# Texto de lectura
▽
Abundan las fuentes antiguas que le dan por nacido en Quito. Sus contemporáneos, muchos de los cuales lo trataron y conocieron en vida, le atribuyen sin vacilación esa nacionalidad.

Especialistas posteriores la confirman. Entre estos Nicolás Antonio, en su Bibliotheca Hispana Nova, escrita en latín y publicada por primera vez en Madrid, el año de 1783. (Véase la letra G).

Y luego Antonio de Alcedo, quiteño él mismo y por lo tanto informado de cerca. En su Diccionario de Autores, todavía inédito, léese: «Villarroel fray Gaspar de, nació en Quito del Reino de Quito, y después de haber estudiado humanidades en ésta, pasó a la de Lima, etc.» (No confundir este diccionario inédito, con su otro diccionario en cinco tomos publicados sucesivamente de 1786 a 1789, en Madrid, bajo el título   —80→   de Diccionario Geográfico Histórico de las Indias Occidentales o América, obra muy consultada o conocida de muchos.)

Por los numerosos vacíos dejados en blanco en el manuscrito de este Diccionario inédito, se ve que esperó ir llenándolos, hasta la vejez. Sin duda en su Gobierno de la Coruña, donde falleció, de 77 años, carecía de facilidades de información bibliográfica. Así enumera pocas de las muchas obras de fray Gaspar, y, de las principales menciona sólo el Gobierno Pacífico. Sabía sin embargo cuánto valían sus libros y lo dice en estos términos «Obtuvo todos los honores de su religión, pasó a España y el éxito que tenía su virtud y literatura le hicieron Predicador del Rey, que desempeñó con el mayor aplauso. En premio de su mérito lo presentó Su Majestad para el Obispado de Santiago de Chile, de donde pasó al de Arequipa. Fue promovido luego al Arzobispado de Charcas y murió allí en 1665, de edad de 73». No trae la fecha del nacimiento, pero, de la edad que le señala a su muerte, se deduce que lo creía nacido en Quito en 1592, precisamente el año que el padre Maturana le asigna. ¿Dedújolo el padre Maturana de este cálculo? Fúndalo más bien en este razonamiento:

Partiendo de la frase en que Villarroel explica sus temores al temprano ejercicio episcopal, diciendo: «Como me entré de fraile tan niño», el padre Maturana deduce que Villarroel tenía sólo diez y seis años, en 1608, año en que profesó, siendo los diez y seis años de edad el límite mínimo de la edad canónica. Que de haber profesado de 20 años, ya no habría sido «tan niño» como él dice.

Reconoce el padre Maturana que «casi todos los historiadores suponen haber nacido Villarroel en 1587», fecha que le haría tener 20 años cuando tomó el hábito y 21 cuando profesó.

Esta diferencia de 5 años entre las dos fechas probables, no hace al caso el detenernos a dilucidarla. Nos atenemos a la fecha 1587 como autorizada por   —81→   mayor número de autores y porque se ajusta más a las fechas de las etapas en su carrera.
△
# Actividades
A: Según el texto sobre el origen de fray Gaspar de Villarroel, ¿en qué ciudad y en qué año se publicó por primera vez la Bibliotheca Hispana Nova de Nicolás Antonio?
B: Enumera los cargos que, de acuerdo con la cita de Antonio de Alcedo incluida en el texto sobre el origen de fray Gaspar de Villarroel, desempeñó este después de pasar a España.
C: Prosigue el texto sobre el origen de fray Gaspar de Villarroel a partir de su última oración.

# Material presentado
▽
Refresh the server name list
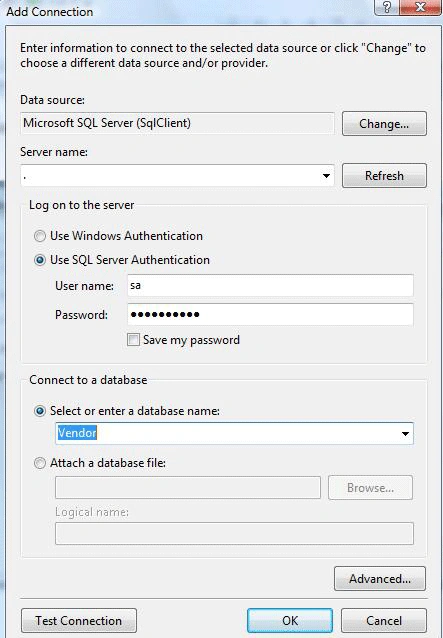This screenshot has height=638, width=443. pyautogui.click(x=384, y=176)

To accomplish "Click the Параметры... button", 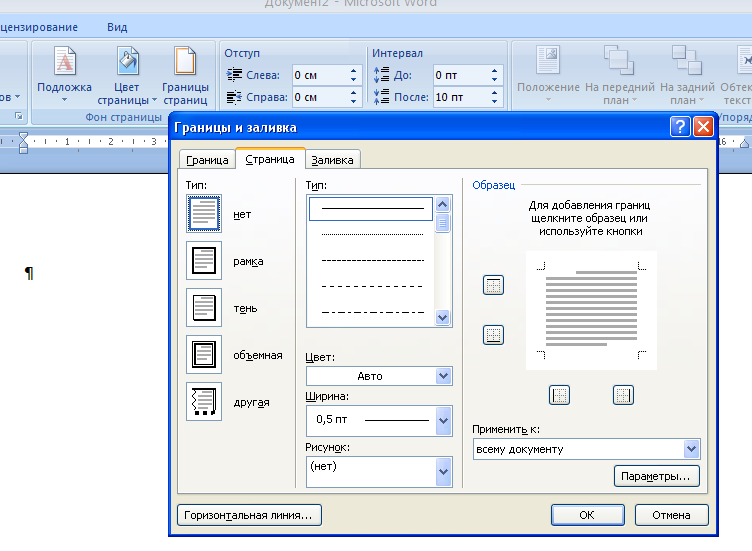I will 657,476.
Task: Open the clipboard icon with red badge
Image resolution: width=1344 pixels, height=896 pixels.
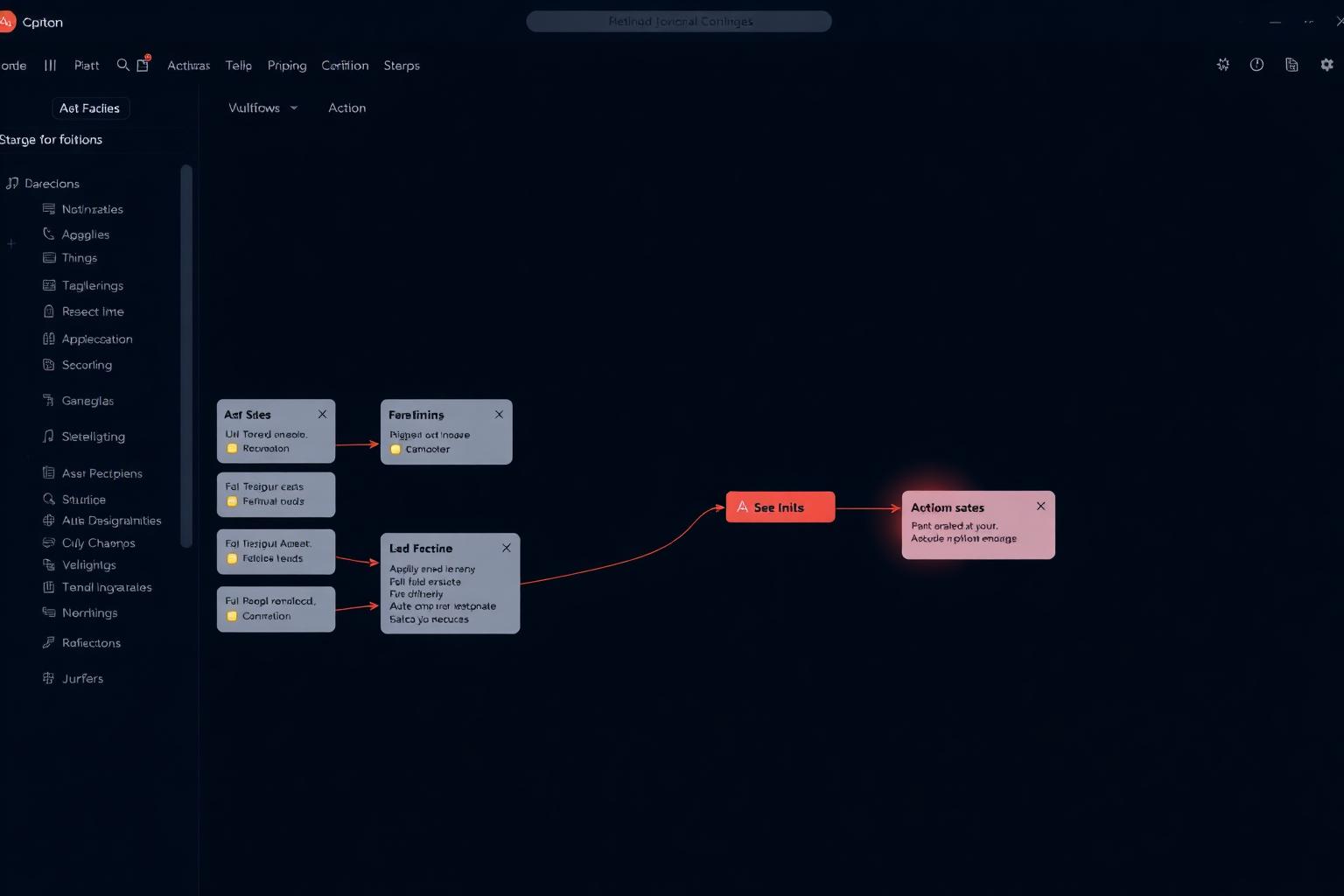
△
# Soluciones
A: En Madrid, en 1783.

B: Predicador del Rey, obispo de Santiago de Chile, obispo de Arequipa y arzobispo de Charcas.

C:
Además, aunque no nos parece muy convincente la fuerza probatoria de ese «tan niño», expresión acaso meramente aproximativa en la frase de Villarroel, es darle un significado de precisión que no tiene para estricta cronología.

Lo importante es que historiador tan puntual como el padre Maturana lo da por nacido en Quito.

A la declaración explícita, y decisiva, del propio Villarroel: «nací en Quito», no cabe oponer objeción o duda alguna. Más bien aquello de «en casa pobre, sin tener mi madre un pañal en qué envolverme», ofrece al padre Maturana dudas que compartimos.

Sin embargo de ser dirimente esa aseveración de Villarroel acerca del lugar de su nacimiento, algunos autores se apartan de ella, por no haberla leído en su fuente. Los hay que le hacen nacer en Riobamba, algunos en Lima, otro en España. La misma divergencia de esas suposiciones las desvirtúa. La verdad es una y ellas son muchas. Meras conjeturas o derivación de fuentes inseguras.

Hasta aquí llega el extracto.